##### Listed records #####

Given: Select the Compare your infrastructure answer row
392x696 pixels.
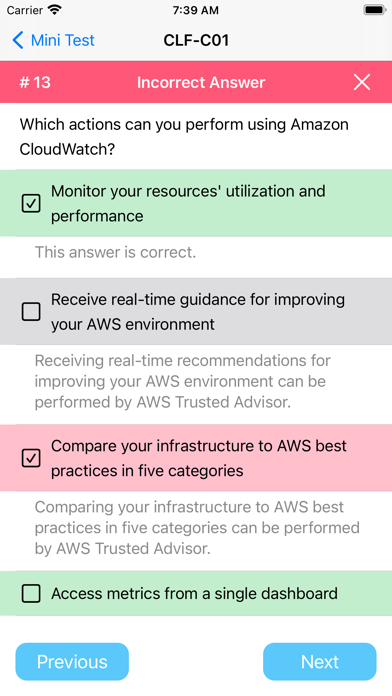Looking at the screenshot, I should tap(196, 458).
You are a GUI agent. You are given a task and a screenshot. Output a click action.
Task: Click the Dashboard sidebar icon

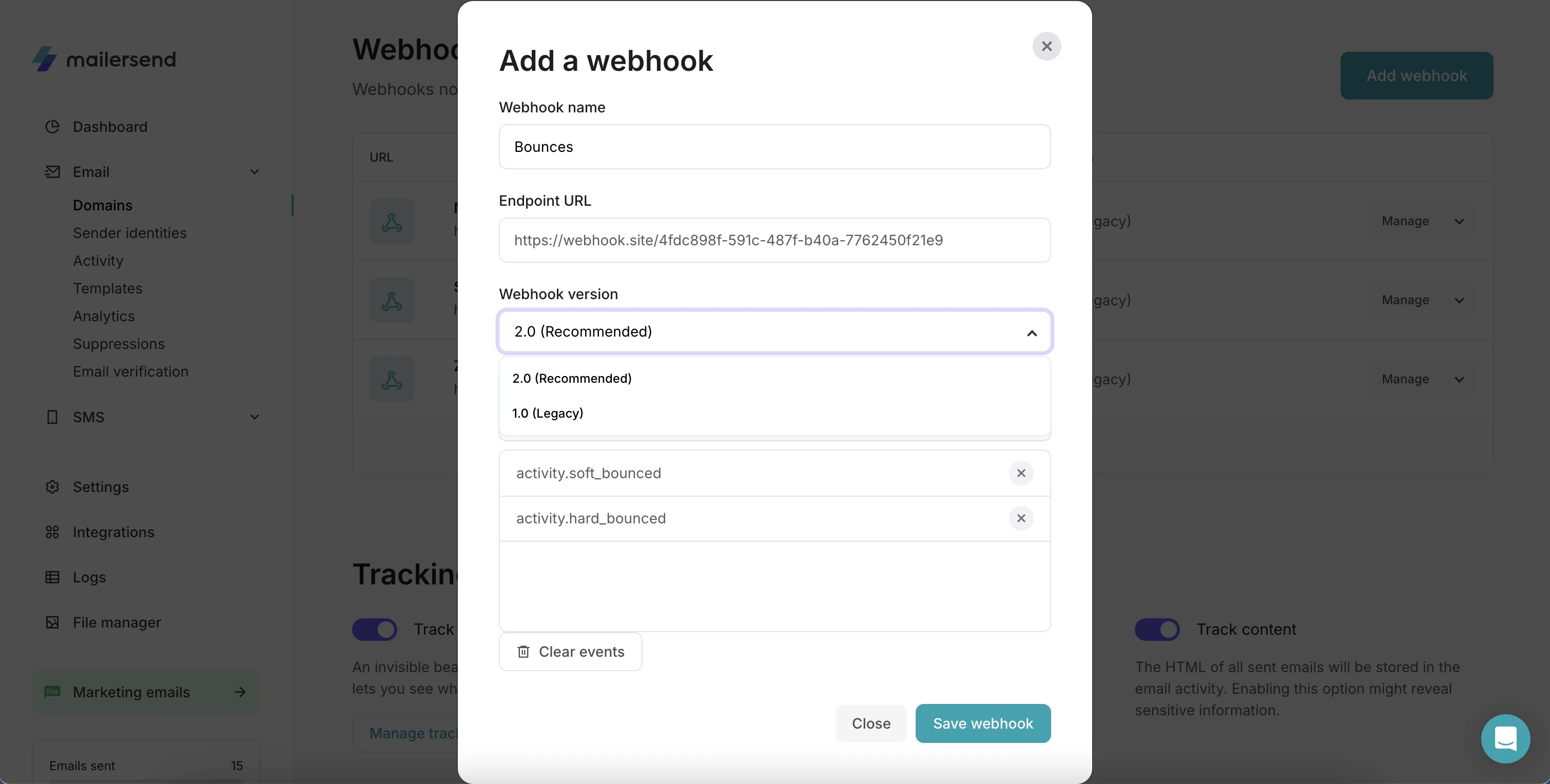point(52,127)
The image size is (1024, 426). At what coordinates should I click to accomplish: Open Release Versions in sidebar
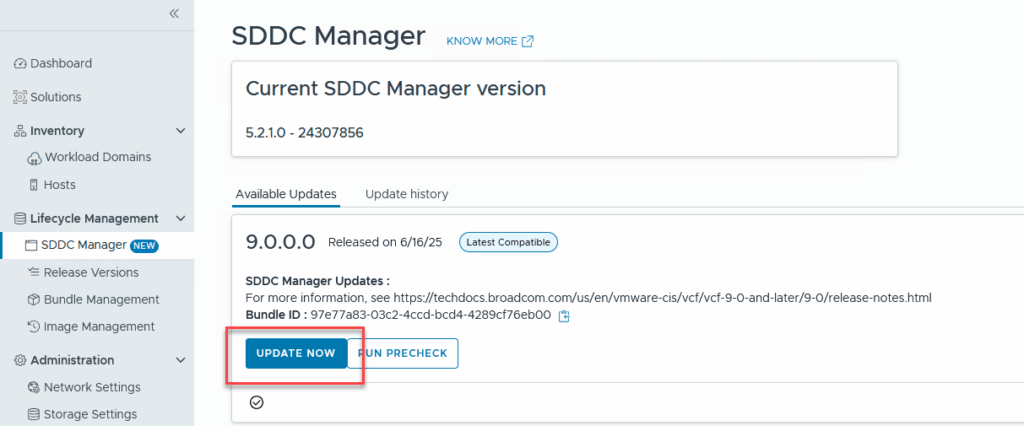coord(91,272)
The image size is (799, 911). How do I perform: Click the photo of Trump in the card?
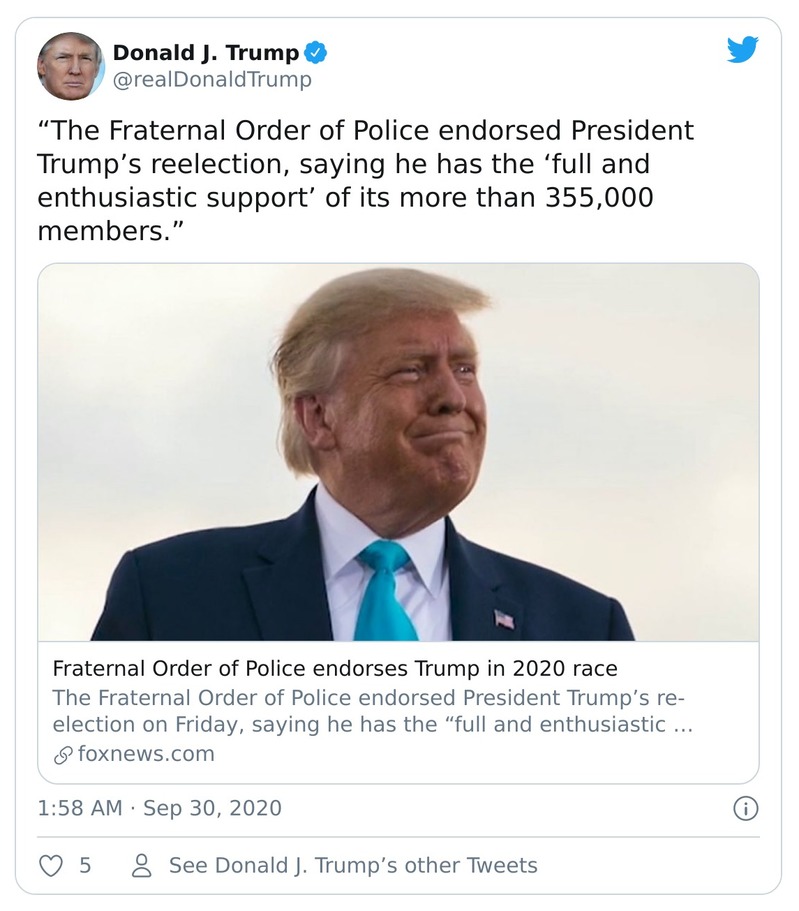tap(399, 450)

#####

▶ _What needs to be done_
Output the text lines of the records above as a Markdown table with the columns "Nr" and "Line," numbering each line in order and omitting blank lines. Leave the pictures out of the answer.

▶ _Result below_
| Nr | Line |
|---|---|
| 1 | Given: Select the Compare your infrastructure answer row |
| 2 | 392x696 pixels. |
| 3 | Looking at the screenshot, I should tap(196, 458). |
| 4 | You are a GUI agent. You are given a task and a screenshot. Output a click action. |
| 5 | Task: Click the Dashboard sidebar icon |
| 6 | point(52,127) |
| 7 | The image size is (1024, 426). At what coordinates should I click to accomplish: Open Release Versions in sidebar |
| 8 | coord(91,272) |
| 9 | The image size is (799, 911). How do I perform: Click the photo of Trump in the card? |
| 10 | tap(399, 450) |